Time stood still. His parents, grandparents and brothers listened like their lives depended on it. You could hear a pin drop. At times, when his personal epiphany was indistinguishable from the suffering he was describing, he noticed the odd teardrop trickling down someone’s cheek.
“ Will I go on..? “ he asked, wanting not to upset anyone, but knowing that at this stage of his narrative, the story was telling itself. He was just an instrument.
All six listeners nodded their heads in spellbound assent.
He continued. The story began to flow again from his lips.
When he finished, the air in the room was golden. Everybody sat still in the capsule spun by the story.
Finally, his Grandad spoke.
“Thank you” he said.
“Thank you for the best present you could ever have given me”

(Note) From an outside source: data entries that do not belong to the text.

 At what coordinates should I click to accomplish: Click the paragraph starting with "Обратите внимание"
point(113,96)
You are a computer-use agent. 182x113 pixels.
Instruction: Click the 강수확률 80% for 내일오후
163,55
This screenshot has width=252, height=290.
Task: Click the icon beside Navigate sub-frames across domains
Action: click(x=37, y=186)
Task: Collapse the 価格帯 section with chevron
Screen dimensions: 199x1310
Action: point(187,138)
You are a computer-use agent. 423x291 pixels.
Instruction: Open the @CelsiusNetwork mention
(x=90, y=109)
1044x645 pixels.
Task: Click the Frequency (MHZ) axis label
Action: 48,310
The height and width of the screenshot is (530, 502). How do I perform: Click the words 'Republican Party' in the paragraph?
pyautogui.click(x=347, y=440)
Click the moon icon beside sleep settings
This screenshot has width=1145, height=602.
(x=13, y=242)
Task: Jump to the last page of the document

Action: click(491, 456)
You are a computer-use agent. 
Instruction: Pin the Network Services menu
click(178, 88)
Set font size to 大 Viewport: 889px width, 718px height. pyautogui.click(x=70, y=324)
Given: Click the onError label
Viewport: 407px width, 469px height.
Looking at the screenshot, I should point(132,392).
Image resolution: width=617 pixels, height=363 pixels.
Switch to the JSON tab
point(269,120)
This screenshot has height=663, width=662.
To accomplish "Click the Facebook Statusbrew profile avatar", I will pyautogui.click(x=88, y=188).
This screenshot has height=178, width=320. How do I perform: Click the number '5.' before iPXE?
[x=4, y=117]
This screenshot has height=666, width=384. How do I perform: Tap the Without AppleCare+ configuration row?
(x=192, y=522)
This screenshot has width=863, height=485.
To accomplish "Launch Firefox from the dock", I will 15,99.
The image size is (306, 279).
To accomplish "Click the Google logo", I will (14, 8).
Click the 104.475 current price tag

“You have made an old man’s day”
And as Sally said, the telling of the story made everyone’s day. They understood their son, his experience, its integration into his life.
KLCK Bloggers network assigned random topics to bloggers at its meeting last Monday. I was asked to write a post using the words ‘story’ and ‘lips’. This one came to mind as I’ve always been moved by how the listener has the power to let the story teller tell their tale, and by so doing, to bring it and the narrator to life.
We all have two ears and one mouth.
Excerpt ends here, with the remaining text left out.